Diante da Universidad Católica, que havia eliminado o Grêmio de forma inapelável, o Peñarol uma vez mais se viu pressionado em seus domínios. Mas, com dois chutões pra frente e duas falhas do goleiro conseguiu um 2 a 0. No Chile, a Católica teve mais posse de bola e mais chances. La UC até fez o necessário 2 a 0, mas a aplicação tática e determinação falaram mais alto. No fim do jogo, Estoyanoff – em nova falha do goleiro – marcou e colocou os uruguaios na semi.

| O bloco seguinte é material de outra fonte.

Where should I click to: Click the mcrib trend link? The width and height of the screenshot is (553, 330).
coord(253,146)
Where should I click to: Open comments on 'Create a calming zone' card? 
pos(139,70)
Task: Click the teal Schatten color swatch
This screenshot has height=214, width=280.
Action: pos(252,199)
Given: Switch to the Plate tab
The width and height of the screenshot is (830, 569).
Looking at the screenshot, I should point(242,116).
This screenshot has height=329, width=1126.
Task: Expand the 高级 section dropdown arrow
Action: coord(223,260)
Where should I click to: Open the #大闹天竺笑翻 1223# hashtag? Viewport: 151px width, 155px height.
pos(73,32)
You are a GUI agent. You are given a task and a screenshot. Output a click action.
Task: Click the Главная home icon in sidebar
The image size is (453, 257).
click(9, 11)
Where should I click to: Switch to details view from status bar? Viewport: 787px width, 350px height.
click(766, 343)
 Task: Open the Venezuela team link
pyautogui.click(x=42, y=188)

No duelo contra o Vélez não foi diferente. Contra um adversário muito mais técnico e com jogadores melhores, os manyas trataram antes de tudo de se defender. Em diversos momentos os uruguaios pareciam jogar fora de casa, apenas explorando os contra-ataques. Depois de duas chances pra cada lado, o Peñarol achou o gol em um escanteio cobrado por Aguiar. Daí pra frente o Vélez veio pra cima e, apesar da pressão, pouco ameaçou o goleiro Sosa. No jogo da última quinta o gol de Mier, após abafa da zaga e lindo passe de Martinuccio, ganhou a classificação. Mesmo com os argentinos superiores durante toda a partida, apenas os cruzamentos na área tiveram efeito. Pênalti perdido – e duvidoso – à parte, foi uma vez mais o triunfo da raça e tática ante o talento.

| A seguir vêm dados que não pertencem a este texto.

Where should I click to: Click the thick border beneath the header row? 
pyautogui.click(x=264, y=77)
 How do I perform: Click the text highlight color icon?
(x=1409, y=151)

Por isso o Peñarol tem sim chance contra o Santos. O cenário será o mesmo dos últimos seis jogos: uruguaios em duas linhas de quatro, marcando o tempo todo e apostando na transição ofensiva rápida, contra uma equipe melhor, com destaques individuais e sem grandes fraquezas. Resta saber como o Peixe vai atuar no caldeirão da hinchada manya e como vai se portar tendo a bola nos pés durante a maior parte do jogo – sem os contra-ataques, já que o Peñarol dificilmente vai sair lá de trás. Também é necessário ponderar de que maneira Neymar vai pros dois jogos.

O craque da Libertadores é o diferencial do Santos e em muitos momentos a única jogada da equipe paulista. Se estiver em um dia ruim ou não conseguir se desvencilhar da forte compactação do setor defensivo uruguaio, podem haver problemas. De toda a maneira, ele é a grande diferença da final para os outros jogos que o Peñarol fez. Por mais que Ganso volte para a última partida, não deverá estar em boas condições de jogo. Assim, para vencer o Santos do mesmo jeito que venceu os demais, o Peñarol precisa parar Neymar. Se o Cerro pareceu nem ter tentado, os uruguaios certamente tentarão. Será difícil, mas não impossível… Como o título carbonero.